__TEXTO PARA ANALIZAR__:
== == ==

Jerez: réquiem por un marianista



Marco A. Velo – Jerez íntimo – Diario de Jerez

Abusando de la osadía del libre arbitrio, he omitido en el capitel de esta columna periodística el nombre -que siempre le vino como anillo al dedo- y el primer apellido -tan de su ibérica cuna norteña- de don Ángel Íñiguez. Un hombre -según Dios- que a ultranza se negó a sí mismo –“toma tu cruz y sígueme”- para servir al prójimo (sobre todo a los alistados en el batallón innominado de los desfavorecidos). Don Ángel -marianista por vocación y convicción- era menudo tirando a flacucho, de laminada nariz de rectos perfiles, los ojos almendrados y expresivos: como bañados en el salitre de una media luna sin mares en los que enjugar las lágrimas que raramente derramar solía. Para mí tengo que su delgadez respondía a una pertinente declaración de principios físicos: jamás quiso ni por asomo ocupar más espacio del que humanamente le correspondía.

Parecía siempre sentado, alegre, en la popa de su destino. Nacido para la Victoria, con mayúsculas, como la tierra que lo vio nacer. Un apóstol de la Palabra (escrita en letras capitulares). Un servidor sin ambages de la evangelización que nada engríe y que nada murmura. La comunidad marianista de Jerez y los discípulos que aleccionara -a la luz del Evangelio- durante sus más de treinta años de misionero en África saben a ciencia cierta a qué me refiero. Don Ángel nunca estuvo envuelto por la celosía de las falsas apariencias, ni por ínfulas que dictaminan a capricho códigos (estentóreos) de moralina de baja estofa.

== == ==

__MATERIAL LISTADO__:
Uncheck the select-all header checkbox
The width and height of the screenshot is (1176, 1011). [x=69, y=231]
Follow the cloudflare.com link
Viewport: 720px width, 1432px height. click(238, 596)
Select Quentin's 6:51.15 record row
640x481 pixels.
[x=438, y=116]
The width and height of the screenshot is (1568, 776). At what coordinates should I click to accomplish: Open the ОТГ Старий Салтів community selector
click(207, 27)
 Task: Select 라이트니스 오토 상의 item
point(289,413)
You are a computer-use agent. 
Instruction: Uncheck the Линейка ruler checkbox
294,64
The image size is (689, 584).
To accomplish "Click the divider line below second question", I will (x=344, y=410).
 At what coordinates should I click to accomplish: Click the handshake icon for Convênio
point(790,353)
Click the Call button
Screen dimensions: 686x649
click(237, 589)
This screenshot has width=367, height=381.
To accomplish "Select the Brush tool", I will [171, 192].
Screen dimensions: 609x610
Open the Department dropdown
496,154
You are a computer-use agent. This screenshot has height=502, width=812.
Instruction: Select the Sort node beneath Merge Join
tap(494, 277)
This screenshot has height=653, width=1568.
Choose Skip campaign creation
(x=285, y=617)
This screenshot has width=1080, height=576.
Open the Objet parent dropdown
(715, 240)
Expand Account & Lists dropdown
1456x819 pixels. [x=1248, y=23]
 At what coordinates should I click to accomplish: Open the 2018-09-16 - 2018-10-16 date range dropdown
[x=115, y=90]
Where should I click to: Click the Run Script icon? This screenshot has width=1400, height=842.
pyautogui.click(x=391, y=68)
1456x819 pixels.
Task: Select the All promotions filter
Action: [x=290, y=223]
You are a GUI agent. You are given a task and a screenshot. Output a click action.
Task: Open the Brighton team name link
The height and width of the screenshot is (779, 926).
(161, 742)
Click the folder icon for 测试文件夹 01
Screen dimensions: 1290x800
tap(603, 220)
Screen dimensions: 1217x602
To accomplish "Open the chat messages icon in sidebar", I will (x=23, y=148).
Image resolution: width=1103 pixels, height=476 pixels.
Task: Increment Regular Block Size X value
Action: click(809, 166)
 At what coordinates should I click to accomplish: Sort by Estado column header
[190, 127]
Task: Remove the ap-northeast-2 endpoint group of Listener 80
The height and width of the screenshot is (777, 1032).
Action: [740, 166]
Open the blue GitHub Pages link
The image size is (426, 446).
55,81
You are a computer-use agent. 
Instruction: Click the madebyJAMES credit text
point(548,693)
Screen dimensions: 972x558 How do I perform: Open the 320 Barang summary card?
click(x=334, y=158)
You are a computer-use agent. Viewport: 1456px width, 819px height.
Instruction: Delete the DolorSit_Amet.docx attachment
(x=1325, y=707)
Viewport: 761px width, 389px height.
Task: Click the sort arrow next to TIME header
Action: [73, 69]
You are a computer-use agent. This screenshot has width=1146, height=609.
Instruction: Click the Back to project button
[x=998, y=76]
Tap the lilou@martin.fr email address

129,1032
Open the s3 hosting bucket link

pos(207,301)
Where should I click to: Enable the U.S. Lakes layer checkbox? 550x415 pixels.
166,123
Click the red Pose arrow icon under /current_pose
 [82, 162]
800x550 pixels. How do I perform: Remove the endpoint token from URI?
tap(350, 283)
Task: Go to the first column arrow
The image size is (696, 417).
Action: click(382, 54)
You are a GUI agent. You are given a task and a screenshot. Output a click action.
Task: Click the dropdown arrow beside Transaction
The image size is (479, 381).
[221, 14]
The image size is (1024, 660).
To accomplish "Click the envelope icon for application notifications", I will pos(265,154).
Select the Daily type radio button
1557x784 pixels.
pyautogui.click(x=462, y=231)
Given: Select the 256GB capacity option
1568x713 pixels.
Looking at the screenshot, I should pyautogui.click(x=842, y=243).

== == ==

Reproduce al pie de la letra el trozo de la columna sobre don Ángel Íñiguez que va desde "Abusando de la" hasta "humanamente le correspondía.", con esas palabras incluidas.

__RESPUESTA ESCRITA__:
Abusando de la osadía del libre arbitrio, he omitido en el capitel de esta columna periodística el nombre -que siempre le vino como anillo al dedo- y el primer apellido -tan de su ibérica cuna norteña- de don Ángel Íñiguez. Un hombre -según Dios- que a ultranza se negó a sí mismo –“toma tu cruz y sígueme”- para servir al prójimo (sobre todo a los alistados en el batallón innominado de los desfavorecidos). Don Ángel -marianista por vocación y convicción- era menudo tirando a flacucho, de laminada nariz de rectos perfiles, los ojos almendrados y expresivos: como bañados en el salitre de una media luna sin mares en los que enjugar las lágrimas que raramente derramar solía. Para mí tengo que su delgadez respondía a una pertinente declaración de principios físicos: jamás quiso ni por asomo ocupar más espacio del que humanamente le correspondía.